Green Building

Martin Schrüfer,

ID Logistics entwickelt trimodalen Logistikstandort im Binnenhafen Germersheim

Der Neubaukomplex von ID Logistics liegt im Rheinhafen Germersheim in unmittelbarer Nähe zum Trimodal Terminal DP World und mit guter Anbindung an die Autobahnen A5, A8 und A65 via BAB 35 und B9. © ID Logistics

Im Rahmen seiner weltweiten Immobilienstrategie revitalisiert ID Logistics einen seiner deutschen Standorte. Im trimodalen Binnenhafen Germersheim plant der internationale Kontraktlogistiker 23.000 qm nachhaltige Neubauflächen zu errichten.

Das 2001 in Frankreich gegründete Unternehmen betreibt aktuell 5,5 Mio. Quadratmeter Lagerfläche in 18 Ländern in Europa, Latein- und Nordamerika, Asien und Afrika und beschäftigt rund 20.000 Mitarbeiter. In Europa ist das Unternehmen in neun Ländern an knapp 200 Standorten erfolgreich tätig.

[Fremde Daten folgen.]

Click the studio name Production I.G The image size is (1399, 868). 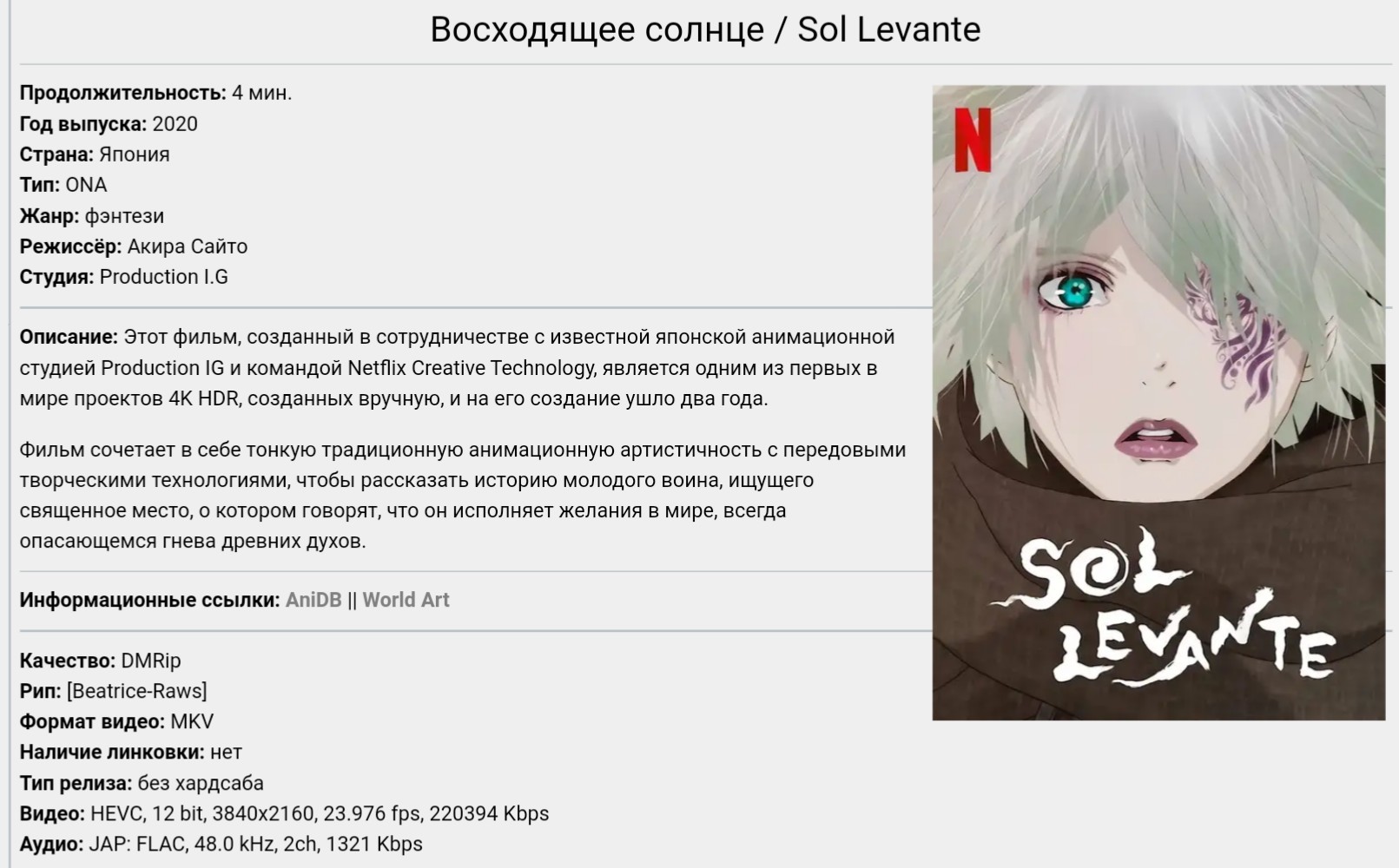163,277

Seit 2005 entwickelt ID Logistics mit einer eigenen Real Estate Abteilung auch Logistikimmobilien für den eigenen Bedarf sowie für Kontraktlogistikkunden in Europa. Damit tritt das Unternehmen sowohl als Kontraktdienstleister als auch als Vermieter auf. In diesen Rollen sind drei Modelle möglich: ID Logistics betreibt die Standorte entweder mit eigenen Mitarbeitern, betreut Outsourcing-Projekte als Kontraktlogistikpartner oder vermietet die Flächen im Einzelfall an Dritte. Das Portfolio von ID Logistics an entwickelten Standorten beläuft sich aktuell auf 760.000 qm Logistikfläche allein in Europa.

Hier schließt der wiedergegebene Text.